经典抗抑郁药物治疗由于起效延迟、复发率高、副作用多等使临床应用面临严峻挑战，需重新审视抑郁症发病的新机制。已证实抑郁症患者海马神经发生显著受损、体内脂质代谢紊乱，促进神经发生可改善抑郁症状。作为体内胆固醇的感应器，肝X受体（LXRs）在神经发生、细胞免疫和抗炎、中枢胆固醇脂质代谢中的作用至关重要。LXRs是否参与抑郁症发病及机制尚不明确。我们研究结果显示，慢性不可预知应激（CUS）抑郁模型小鼠抑郁样行为与海马内LXRb表达水平呈负相关，LXRs激动剂GW3965可显著改善CUS小鼠抑郁样行为，且GW3965体外促进神经干细胞增生，提示激活LXRs具有潜在抗抑郁作用。本项目首次提出激活LXRs促进海马神经发生发挥抗抑郁作用，拟结合电生理学、分子生物学和行为学方法，探讨LXRs在抑郁症发生发展过程中的受体途径及相关分子机制。课题研究结果将为深入研究抑郁症的病理机制和发掘药物作用新靶点提供依据。
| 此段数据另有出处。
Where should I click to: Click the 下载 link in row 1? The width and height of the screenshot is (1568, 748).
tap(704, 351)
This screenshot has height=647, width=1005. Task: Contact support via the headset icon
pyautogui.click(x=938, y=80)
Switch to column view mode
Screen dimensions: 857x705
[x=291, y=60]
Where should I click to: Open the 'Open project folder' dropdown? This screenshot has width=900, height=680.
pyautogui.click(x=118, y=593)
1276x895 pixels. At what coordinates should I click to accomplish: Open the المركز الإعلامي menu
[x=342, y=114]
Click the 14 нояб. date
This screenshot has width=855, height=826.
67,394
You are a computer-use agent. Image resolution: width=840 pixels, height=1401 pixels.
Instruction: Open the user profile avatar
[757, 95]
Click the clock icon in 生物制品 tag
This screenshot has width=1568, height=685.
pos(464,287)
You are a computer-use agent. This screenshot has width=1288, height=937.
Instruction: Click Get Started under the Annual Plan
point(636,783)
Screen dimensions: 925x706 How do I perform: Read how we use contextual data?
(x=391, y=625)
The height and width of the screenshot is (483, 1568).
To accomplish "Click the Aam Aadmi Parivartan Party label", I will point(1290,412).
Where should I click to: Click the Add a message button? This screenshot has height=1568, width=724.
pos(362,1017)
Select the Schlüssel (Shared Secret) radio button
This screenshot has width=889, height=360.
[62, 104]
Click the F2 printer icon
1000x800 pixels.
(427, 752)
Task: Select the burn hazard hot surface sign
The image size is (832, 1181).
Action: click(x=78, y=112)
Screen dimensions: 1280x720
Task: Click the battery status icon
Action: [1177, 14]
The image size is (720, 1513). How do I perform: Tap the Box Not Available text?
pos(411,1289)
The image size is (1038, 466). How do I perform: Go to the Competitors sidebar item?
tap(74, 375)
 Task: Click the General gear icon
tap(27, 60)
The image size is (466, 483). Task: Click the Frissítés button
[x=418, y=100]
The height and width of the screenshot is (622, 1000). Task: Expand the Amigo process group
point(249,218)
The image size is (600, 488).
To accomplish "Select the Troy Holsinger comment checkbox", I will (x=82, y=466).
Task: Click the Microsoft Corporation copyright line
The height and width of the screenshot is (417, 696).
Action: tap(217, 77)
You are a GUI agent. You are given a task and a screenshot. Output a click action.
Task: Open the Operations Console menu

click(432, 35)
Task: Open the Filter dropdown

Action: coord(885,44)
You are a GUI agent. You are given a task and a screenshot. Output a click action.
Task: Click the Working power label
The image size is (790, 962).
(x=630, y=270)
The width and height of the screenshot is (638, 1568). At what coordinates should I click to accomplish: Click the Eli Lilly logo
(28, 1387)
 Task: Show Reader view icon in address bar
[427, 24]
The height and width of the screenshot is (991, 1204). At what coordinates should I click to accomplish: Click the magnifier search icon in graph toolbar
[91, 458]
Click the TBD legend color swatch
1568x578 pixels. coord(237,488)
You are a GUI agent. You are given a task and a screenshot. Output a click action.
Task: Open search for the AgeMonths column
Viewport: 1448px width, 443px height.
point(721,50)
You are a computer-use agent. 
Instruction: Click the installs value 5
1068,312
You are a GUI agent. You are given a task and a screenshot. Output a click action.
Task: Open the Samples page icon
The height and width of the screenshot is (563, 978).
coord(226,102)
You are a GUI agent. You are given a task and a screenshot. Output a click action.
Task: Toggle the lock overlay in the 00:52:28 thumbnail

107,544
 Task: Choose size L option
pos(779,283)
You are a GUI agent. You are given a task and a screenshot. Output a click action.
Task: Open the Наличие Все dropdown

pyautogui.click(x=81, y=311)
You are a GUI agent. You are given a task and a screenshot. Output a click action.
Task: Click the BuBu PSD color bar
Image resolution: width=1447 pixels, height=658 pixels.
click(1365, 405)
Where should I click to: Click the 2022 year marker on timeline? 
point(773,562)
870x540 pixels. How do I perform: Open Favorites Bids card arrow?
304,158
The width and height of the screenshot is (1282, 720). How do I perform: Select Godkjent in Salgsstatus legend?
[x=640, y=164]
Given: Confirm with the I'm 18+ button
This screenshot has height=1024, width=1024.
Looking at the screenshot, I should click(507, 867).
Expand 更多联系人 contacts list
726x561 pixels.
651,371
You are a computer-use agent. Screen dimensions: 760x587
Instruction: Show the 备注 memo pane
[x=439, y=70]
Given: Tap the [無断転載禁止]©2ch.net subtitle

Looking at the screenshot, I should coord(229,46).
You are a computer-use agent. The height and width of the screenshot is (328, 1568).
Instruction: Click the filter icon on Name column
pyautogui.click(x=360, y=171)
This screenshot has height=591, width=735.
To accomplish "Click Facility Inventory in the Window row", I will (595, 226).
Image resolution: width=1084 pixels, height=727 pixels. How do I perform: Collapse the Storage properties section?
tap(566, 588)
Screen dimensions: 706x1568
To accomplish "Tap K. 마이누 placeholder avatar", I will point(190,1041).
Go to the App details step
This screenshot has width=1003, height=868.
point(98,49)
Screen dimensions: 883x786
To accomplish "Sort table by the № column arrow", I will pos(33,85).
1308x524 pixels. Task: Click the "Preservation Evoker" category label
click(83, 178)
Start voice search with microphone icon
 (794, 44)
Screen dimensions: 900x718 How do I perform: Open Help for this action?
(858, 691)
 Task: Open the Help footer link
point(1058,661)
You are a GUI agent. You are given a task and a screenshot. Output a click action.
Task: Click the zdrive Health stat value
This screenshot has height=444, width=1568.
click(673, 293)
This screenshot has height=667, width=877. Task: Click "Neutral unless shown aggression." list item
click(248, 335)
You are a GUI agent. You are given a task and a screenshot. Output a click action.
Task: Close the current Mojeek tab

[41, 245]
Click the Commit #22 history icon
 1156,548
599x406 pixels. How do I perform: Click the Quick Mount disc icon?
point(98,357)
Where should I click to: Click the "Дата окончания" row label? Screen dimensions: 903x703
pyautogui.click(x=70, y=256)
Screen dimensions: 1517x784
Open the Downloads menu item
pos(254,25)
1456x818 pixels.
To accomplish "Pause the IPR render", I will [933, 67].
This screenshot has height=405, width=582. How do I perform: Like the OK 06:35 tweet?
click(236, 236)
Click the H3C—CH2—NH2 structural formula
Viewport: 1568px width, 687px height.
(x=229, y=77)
首先确定了LXRs在正常小鼠脑内的表达模式，发现LXRb高表达于与抑郁症发病高度相关的脑区——海马、杏仁核，LXRa海马表达极低，杏仁核BLA较为密集；LXRb主要表达于Glu能神经元，几乎不与GABA能神经元共存。成功建立慢性不可预知应激（CUS）小鼠抑郁模型，与对照组相比，CUS小鼠海马中LXRb表达水平显著下降，而LXRa表达水平基本不变。相关性分析发现，CUS小鼠海马LXRb表达水平与抑郁样行为学改变呈负相关。构建并包装生产慢病毒shLXRa、shLXRb以下调LXRs的表达水平，发现小鼠海马内注射shLXRb下调LXRb表达后可诱发小鼠的抑郁样行为，提示LXRb参与抑郁症动物模型发病。海马内注射shLXRb则小鼠神经干细胞（NSC）增殖下降，同时NSC分化为神经元的过程受阻。体外培养NSC发现，LXRs激动剂GW3965可剂量依赖性促进NSC的增殖。shLXRb转染后GW3965促NSCs增殖效应被取消，而shLXRa不影响GW3965促NSCs增殖作用，提示GW3965促NSCs增殖效应通过激活LXRb而非LXRa实现，且通过LXRb受体中介后活化PI3K/Akt信号通路，实现促进NSCs增殖的效应。这些结果提示GW3965影响神经发生过程。进一步研究发现，GW3965促进海马内NSC增殖及新的神经元生成，该过程被shLXRb取消，说明GW3965抗抑郁的效应是通过激活LXRb受体促进NSC增殖及神经发生实现。进而采用在体X射线消融海马神经发生，结果显示GW3965治疗前给予海马区X射线照射，只能部分而不能完全消除GW3965治疗后CUS小鼠蔗糖偏好增加和不动时间缩短，且无论是否给予GW3965治疗，X射线照射几乎完全抑制了小鼠海马细胞的增殖。该结果提示激活LXRb介导的抗抑郁作用可通过海马神经发生依赖性和非依赖性通路实现。